Speaking of Carl Paladino, the need to examine the role of racial politics in Dr. Collins’ appointment was confirmed by a quote in a previous article from that educational sage. True to form he weighed in with his own assessment: Assembly member Peoples-Stokes was “ignorant”, “self-absorbed”, “doesn’t care about minority children”, and is motivated by “self-empowerment”. If all of this sounds familiar, it’s because you’ve heard or read these same descriptors used by Mr. Paladino in comments about all the minority members of the Board, former Superintendent Dr. Pamela Brown and numerous minority female staff members. Yet, the News chose to print these denigrating remarks with no filter or admonishment. I know, Freedom of Speech. But that works both ways!
This is not the first time that the News’ decision to write stories that are unfairly slanted have been cited. Reporting on the City Grill murders and the community’s resultant outrage led to a rare self-examination by the News. Under the leadership of former Editor Margaret Sullivan, the News invited me and several other minority group members to participate in an advisory panel aimed at providing feedback to the News about how their reporting was perceived by members of minority communities. The group confirmed that there was a long-standing and serious issue of lack of trust in the newspaper related to honest and objective reporting. At that time, there seemed to be a sincere desire to engage community members; to hear honest criticism; to make a commitment to change and to develop and implement a plan to change the belief that the News is a biased publication. So much for change! Under the current leadership, we are back to square one.

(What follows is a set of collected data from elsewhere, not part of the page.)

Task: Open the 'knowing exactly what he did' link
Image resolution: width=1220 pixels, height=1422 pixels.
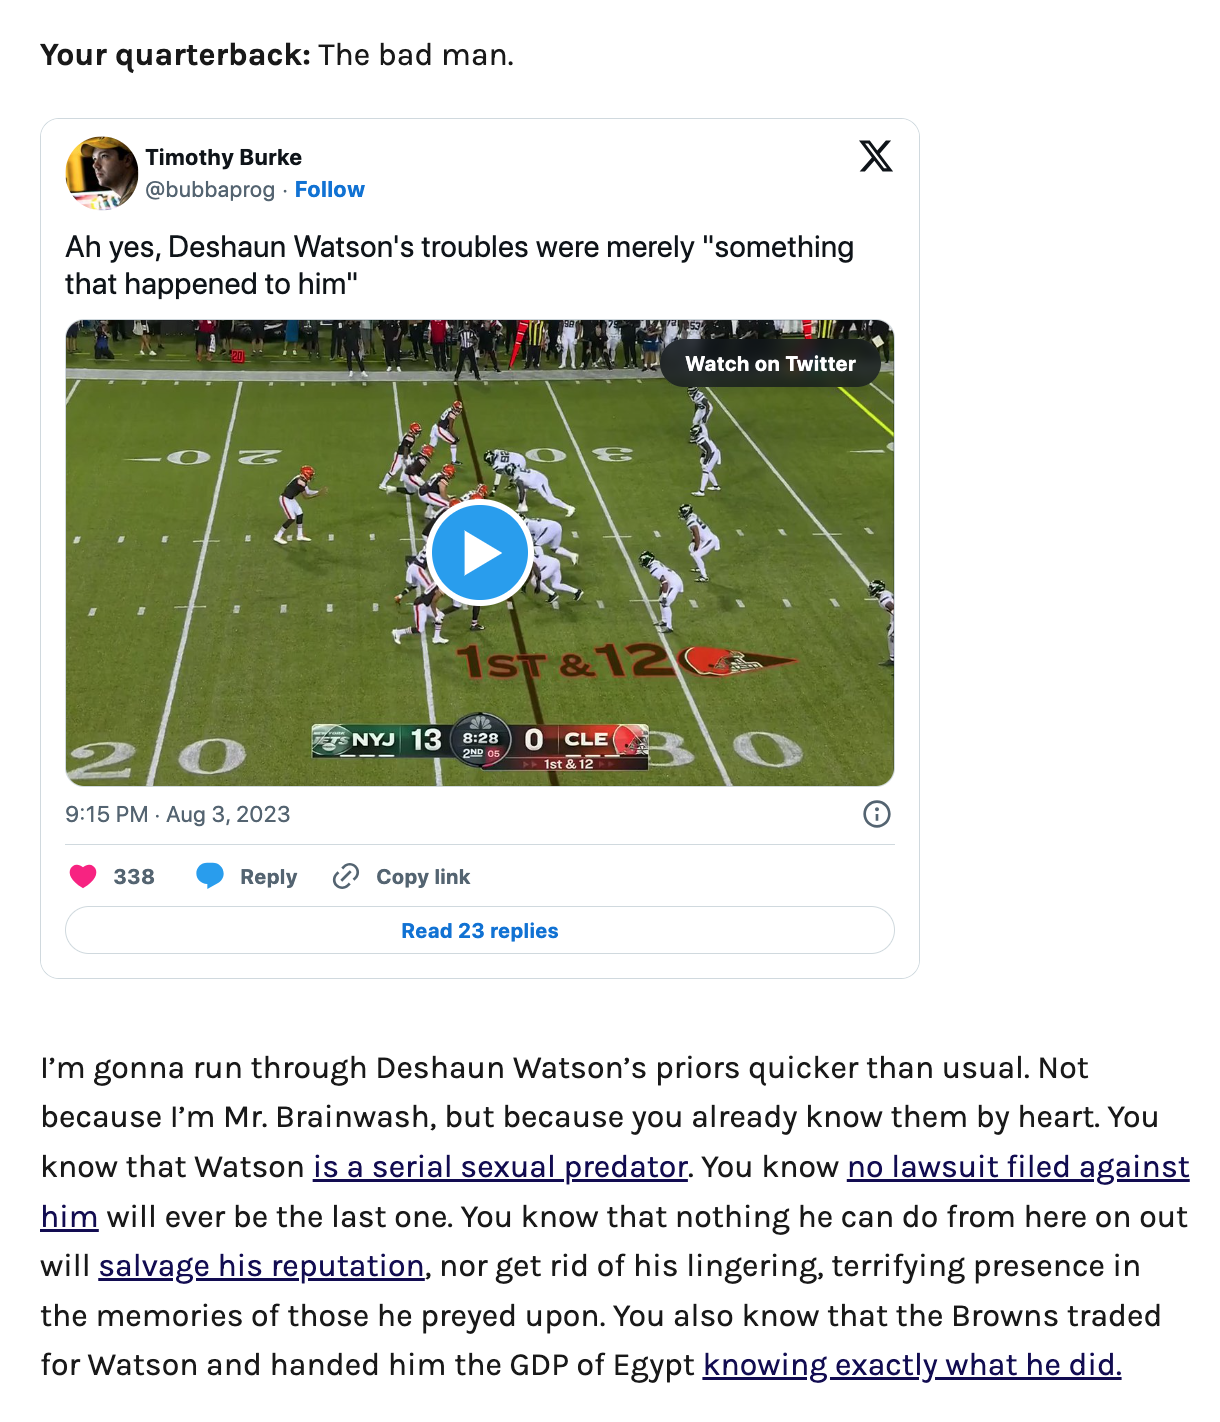Action: click(912, 1365)
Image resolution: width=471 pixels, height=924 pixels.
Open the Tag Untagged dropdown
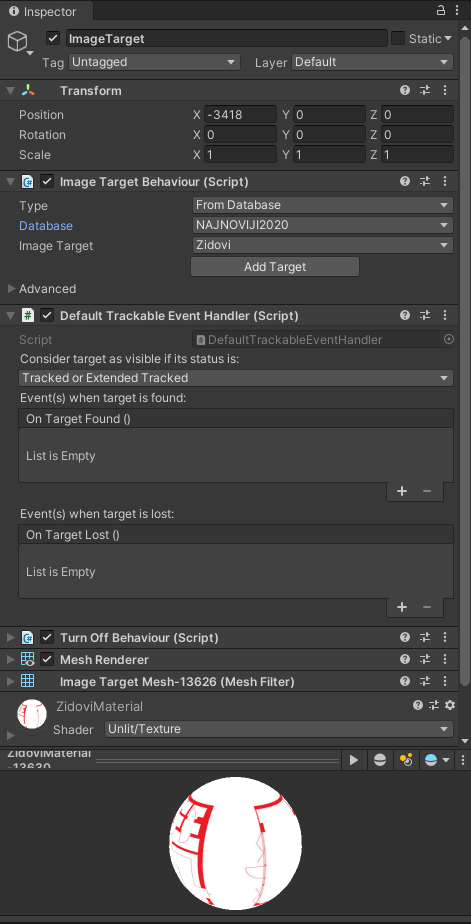154,62
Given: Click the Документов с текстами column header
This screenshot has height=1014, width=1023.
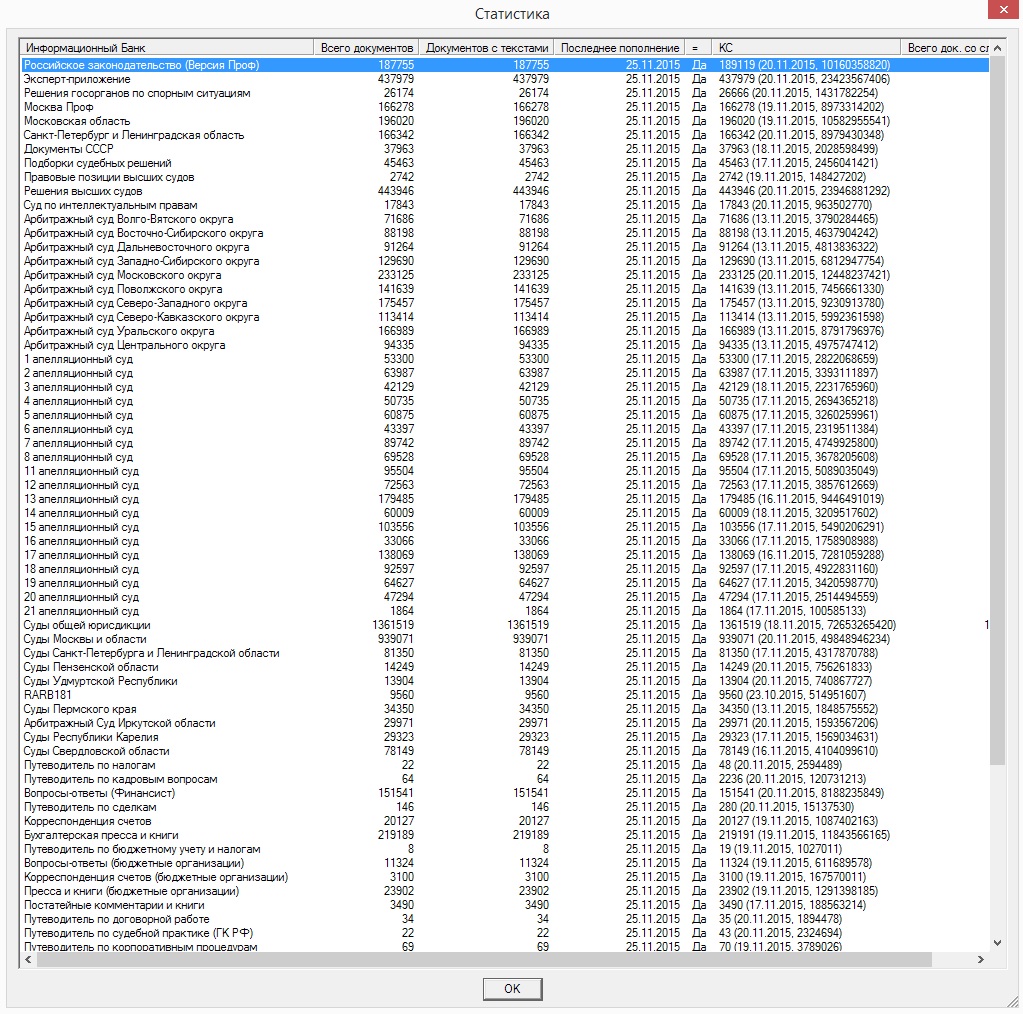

The Buffalo News’ treatment of Dr. Collins was shameful. The News’ March 12th editorial, “Whose Voice”, stated “The Buffalo woman had barely been confirmed by the State Legislature when she said her goals include slowing down some of the reforms in the state’s education system.” Dr. Collins has not even had an opportunity to express her voice. At the very least, before questioning her independence, integrity and just plain common sense, the News should have a fair, open conversation with Dr. Collins. The McCarthy era is over, but the question still has to be asked - Buffalo News, “At last have you left no sense of decency?!”